Page>

☆ ☆ ☆ ☆ ☆

Anyone know anything about physics?

Question

a 100kg crate is resting on level ground, with a cluster of helium balloons tied to the top. The helium balloons provide an upward force of 100 N.
a) Draw a freebody diagram of the forces on the crate.
b) Calculate the force of gravity on the crate.
c) If you must apply a 1000 N force to get the crate to move, what is the coefficient of static friction newt(s)?
d) If you apply a horizontal 1100 N force to the box, what will be its rate of acceleration?(consider friction)

Answer 1

b)
The force of gravity on the crate = 100 x10 = 1000 N.
c).
The net downward force = 1000 - 100 = 900 N
The normal reaction by the ground upward = 900 N
μ = Normal reaction / frictional force.
Since the crate is at the verge of motion the applied force equals the maximum frictional force. The frictional force = 1000 N.
μ = 900 / 1000 = 0.9

d ]
The net force acting horizontally on the crate = 1100 - 1000 =100 N.
Acceleration = force / mass = 100 / 100 = 1m/s^2.

a) for free body diagram .
Represent the box by a point O.
Draw to scale a 100 N force upward.
100 x10 =1000N downward.
Draw normal reaction force 900 N upward.

Answer 2

a) Draw a freebody diagram of the forces on the crate.
B
^
|
U
|
V
W

Where U is the crate, B is buoyancy the up force from the balloons = 100 kg m/sec^2, and W = mg = 100 * 9.81 ~ 98 kg m/sec^2 which is the weight of the crate (force of gravity down) of mass m = 100 kg.

b) Calculate the force of gravity on the crate.

Did that above, W ~ 98.1 kg m/sec^2 (aka Newton)

c) If you must apply a 1000 N force to get the crate to move, what is the coefficient of static friction newt(s)?

This does not apply because f = ma = B - W > 0; so that a > 0 and the balloon is rising off the ground. As it is not touching the ground there is no contact and coefficient of friction is meaningless. [Which is why one answer got a coefficient > 1.0, which is physically impossible.]

d) If you apply a horizontal 1100 N force to the box, what will be its rate of acceleration?(consider friction)

☆ ☆ ☆ ☆ ☆

Given instruction 1> Retype the rows below exactly, starting at the first row and going up to and including the line that contains "coord(457,21)".

Data items:
☆ ☆ ☆ ☆ ☆

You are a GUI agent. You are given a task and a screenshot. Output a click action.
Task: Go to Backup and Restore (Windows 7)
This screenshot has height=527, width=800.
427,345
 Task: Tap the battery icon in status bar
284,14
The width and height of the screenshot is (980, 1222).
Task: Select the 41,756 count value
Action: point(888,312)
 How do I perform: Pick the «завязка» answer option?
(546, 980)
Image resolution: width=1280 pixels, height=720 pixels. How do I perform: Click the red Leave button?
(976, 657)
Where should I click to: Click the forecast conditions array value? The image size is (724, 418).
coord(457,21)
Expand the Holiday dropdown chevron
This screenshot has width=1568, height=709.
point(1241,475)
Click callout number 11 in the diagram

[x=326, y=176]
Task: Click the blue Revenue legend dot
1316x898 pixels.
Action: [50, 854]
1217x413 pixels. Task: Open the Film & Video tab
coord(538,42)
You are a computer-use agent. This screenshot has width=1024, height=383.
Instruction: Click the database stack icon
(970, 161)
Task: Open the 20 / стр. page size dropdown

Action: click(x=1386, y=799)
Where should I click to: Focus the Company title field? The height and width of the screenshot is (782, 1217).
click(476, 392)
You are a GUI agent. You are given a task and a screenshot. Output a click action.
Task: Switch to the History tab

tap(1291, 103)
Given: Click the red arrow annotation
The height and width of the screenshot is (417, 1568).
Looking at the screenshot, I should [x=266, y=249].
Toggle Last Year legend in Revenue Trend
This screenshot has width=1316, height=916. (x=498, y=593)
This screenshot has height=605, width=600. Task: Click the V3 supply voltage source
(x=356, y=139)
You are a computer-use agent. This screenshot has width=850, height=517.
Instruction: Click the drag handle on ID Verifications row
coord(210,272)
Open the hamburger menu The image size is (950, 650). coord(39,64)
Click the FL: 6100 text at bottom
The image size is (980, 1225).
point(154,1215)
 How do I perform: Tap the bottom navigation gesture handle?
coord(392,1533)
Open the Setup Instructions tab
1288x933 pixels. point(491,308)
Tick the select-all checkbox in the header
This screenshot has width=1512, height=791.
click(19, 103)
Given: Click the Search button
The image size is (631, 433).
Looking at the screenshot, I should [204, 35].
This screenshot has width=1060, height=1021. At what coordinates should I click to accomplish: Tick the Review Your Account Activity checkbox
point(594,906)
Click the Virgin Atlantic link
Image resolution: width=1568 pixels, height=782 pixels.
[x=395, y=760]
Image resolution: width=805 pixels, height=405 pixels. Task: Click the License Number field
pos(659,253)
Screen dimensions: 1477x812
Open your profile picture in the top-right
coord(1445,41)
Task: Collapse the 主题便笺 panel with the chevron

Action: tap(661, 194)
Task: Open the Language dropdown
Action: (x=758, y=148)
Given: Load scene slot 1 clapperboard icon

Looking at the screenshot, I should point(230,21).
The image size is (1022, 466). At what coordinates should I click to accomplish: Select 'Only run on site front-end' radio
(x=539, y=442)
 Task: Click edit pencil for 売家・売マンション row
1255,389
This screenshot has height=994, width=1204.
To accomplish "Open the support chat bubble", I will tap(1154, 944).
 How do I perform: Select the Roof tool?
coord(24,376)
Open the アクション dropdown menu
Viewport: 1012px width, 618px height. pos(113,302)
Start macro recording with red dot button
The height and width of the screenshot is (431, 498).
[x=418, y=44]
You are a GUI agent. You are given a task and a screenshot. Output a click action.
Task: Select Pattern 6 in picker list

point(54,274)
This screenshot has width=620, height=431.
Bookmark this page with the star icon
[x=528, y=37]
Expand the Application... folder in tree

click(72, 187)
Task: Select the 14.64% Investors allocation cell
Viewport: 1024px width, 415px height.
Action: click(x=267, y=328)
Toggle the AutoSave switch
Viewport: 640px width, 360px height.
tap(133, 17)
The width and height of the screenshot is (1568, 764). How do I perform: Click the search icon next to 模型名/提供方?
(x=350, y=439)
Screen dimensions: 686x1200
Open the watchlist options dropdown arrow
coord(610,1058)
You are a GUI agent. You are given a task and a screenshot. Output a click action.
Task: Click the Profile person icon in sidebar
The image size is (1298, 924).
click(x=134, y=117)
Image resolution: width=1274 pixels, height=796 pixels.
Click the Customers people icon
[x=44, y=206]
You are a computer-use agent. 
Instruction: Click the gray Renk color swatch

☆ ☆ ☆ ☆ ☆

Given instruction 2> Continue the forum thread about the crate with helium balloons tied to it from the point where it stops.

Exercise result 1>
You are a GUI agent. You are given a task and a screenshot. Output a click action.
Task: Go to Backup and Restore (Windows 7)
This screenshot has height=527, width=800.
427,345
 Task: Tap the battery icon in status bar
284,14
The width and height of the screenshot is (980, 1222).
Task: Select the 41,756 count value
Action: point(888,312)
 How do I perform: Pick the «завязка» answer option?
(546, 980)
Image resolution: width=1280 pixels, height=720 pixels. How do I perform: Click the red Leave button?
(976, 657)
Where should I click to: Click the forecast conditions array value? The image size is (724, 418).
coord(457,21)

Exercise result 2>
As there is no friction while the crate is in the air, f = ma = P; where P = 1,100 kg m/sec^2 so that a = P/m ~ 1.1 m/sec^2.

I'm wondering where you got this question? If there was an answer for c), then you must have left something out or miscopied something because when the crate is lifting off the ground friction force F = kN; where N = B - W > 0 means the normal force is acting upward, not downward onto the ground. So there is no friction force. Ditto for d), no friction force when the crate is in the air.

Answer 3

I can't draw a diagram in here.
Well, first let's calculate the force of the crate toward the ground. This is 100kg*[gravitational acceleration] = X newtons, 100kg*9.81=981N. (force of gravity on the crate)
So, there is an upward force of 100N, and a downward force of 981N, giving a NET downward force of 981-100=881N. The coefficient of static friction times the downward force will be equal to the horizontal force necessary to move the crate, in other words where muS is the coefficient of static friction, 881N*(muS)=1000N -> muS = 1000/881 = 1.14. (coefficient of static friction).
Ok, so muK is the coefficient of static friction, the forces on the crate are (downward) 881N, (horizontal) 1100N, (negative horizontal) muK*881N. The acceleration can be given by taking the force (newtons, kg*m/s^2) and dividing it by the mass (kg), where the force is going to be 1100N-(muK*881N) and the weight is 100kg, so (1100N-muK*881N)/100kg = [1.1 - (muK*.881)] m/s^2
As a side note, the acceleration is a linear function of the coefficient of kinetic friction.

Answer 4

Arrow up 100N. Arrow down = mg = 1000N = Fgravity

Ffriction = mu Fnormal so 1000 = mu (900) so mu = 1.1

weird because usually mu is less than 1 !!!!

Fnet = 1100 - 1000 = ma = 100 = 100a so a = 1m/s^2

This is not hard !!!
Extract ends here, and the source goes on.